» Excerpt provided:

Nicholas Sheran (1841-1882)

Nicholas Sheran, credited with establishing Alberta’s first commercial coal mine, was an Irish-American adventurer and Civil War veteran originally from New York City. A sense of adventure drew him west in 1874 to the Fort Whoop-Up trading post near present-day Lethbridge. Up until his foray as Alberta’s first coal mining entrepreneur, Sheran is said to have been an “Indian fighter”, buffalo hunter and prospector, but the social and cultural evolution of the West began to outdate Sheran’s modes of life.

Sheran reinvented himself using the boating skills he had acquired as a young man during several years on Arctic whalers. In June 1874, he built two flat-bottomed rowboats to establish a ferry over the then-Belly River near present-day Lethbridge about 1 km (3,281 ft.) northwest of Fort Whoop-Up.

As an increasing number of travelers were moving through the region and needed quick passage over the river, the ferry was a timely venture.

» Recorded data:

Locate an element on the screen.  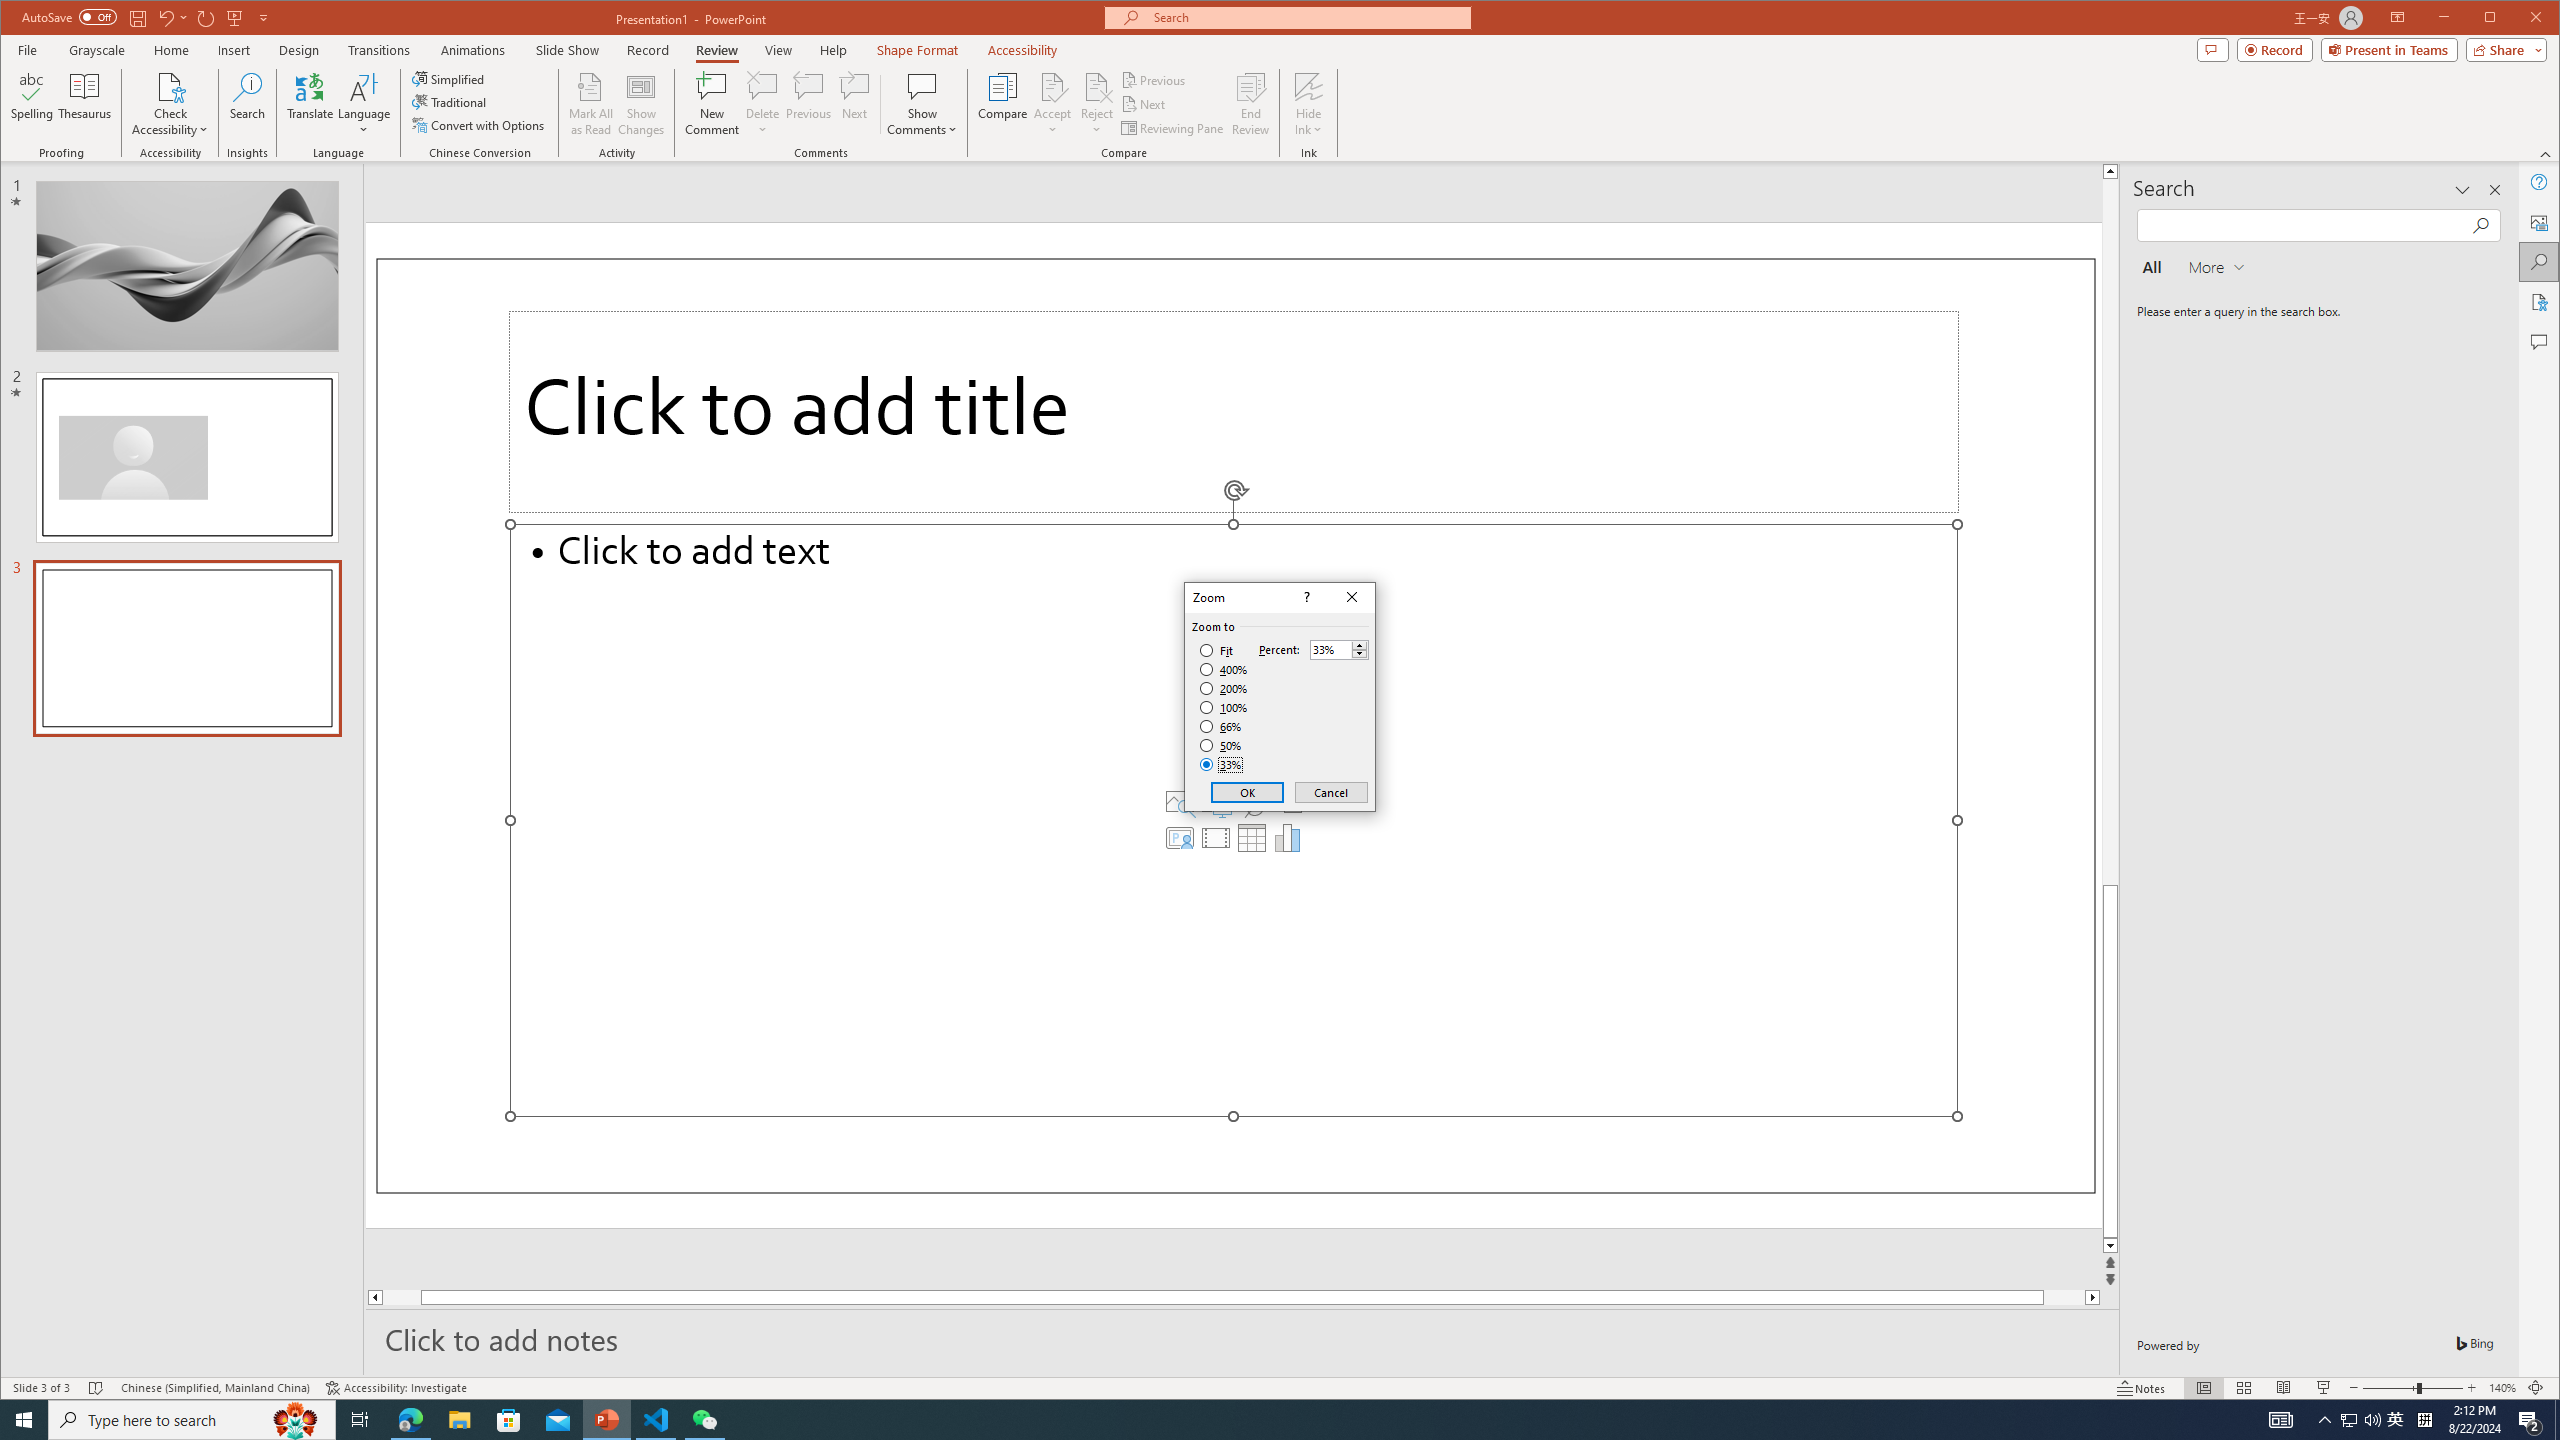
Insert Table is located at coordinates (1252, 838).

» Given task A: Reproduce the stretch of the Nicholas Sheran passage that begins with the words "Nicholas Sheran, credited" and ends with "modes of life.".
» Given task B: Carry the Nicholas Sheran passage forward from its final sentence.
The material after the Nicholas Sheran passage stands apart from it.

» Final answer A:
Nicholas Sheran, credited with establishing Alberta’s first commercial coal mine, was an Irish-American adventurer and Civil War veteran originally from New York City. A sense of adventure drew him west in 1874 to the Fort Whoop-Up trading post near present-day Lethbridge. Up until his foray as Alberta’s first coal mining entrepreneur, Sheran is said to have been an “Indian fighter”, buffalo hunter and prospector, but the social and cultural evolution of the West began to outdate Sheran’s modes of life.

» Final answer B:
In his spare time, Sheran began digging coal from a small seam along the Belly (now Oldman) River and was able to unlock a few tonnes, which he began to sell at the Fort Whoop-Up post to traders from Montana. After the North West Mounted Police (NWMP) built Fort Macleod on an island in the Oldman River, Sheran moved his ferry down river about 10 km (6 mi.), where he began to quarry coal from an exposed 2 m (6 1/2 ft.) thick seam at a location now within the City of Lethbridge. Moving closer to the NWMP provided Sheran with a more permanent market for his coal. In December of 1874, NWMP work parties with wagons began picking up coal from Sheran’s mine for use at Fort Macleod.

From November 1875 onwards, Sheran was able to sell his coal for $4-5 per tonne to wagon trains that occasionally passed through on their way to Montana. By early 1881, he had dug out 3 to 4.5 m (9.8 to 14.8 ft.) in places, which increased the risk of roof collapse. Dr. George Dawson of the Geological Survey of Canada prompted him to construct a timbered entry for protection against landslides and roof collapses. By this time, Sheran had also

built a cabin and a coal shed, as well as a wooden wheel-barrow track leading 275 m (902 ft.) north along the bank of the river to the mine.

Sheran continued extracting coal from his mine until June 1881. Less than a year later, at the age of forty-one, he drowned at Kipp’s Crossing in the Oldman River on May 27, 1882. Sheran’s mine continued producing until 1941; in its last forty years of operation, over 480,000 tonnes (529,100 tons) of coal came from the Marcella Sheran McFarland Mine.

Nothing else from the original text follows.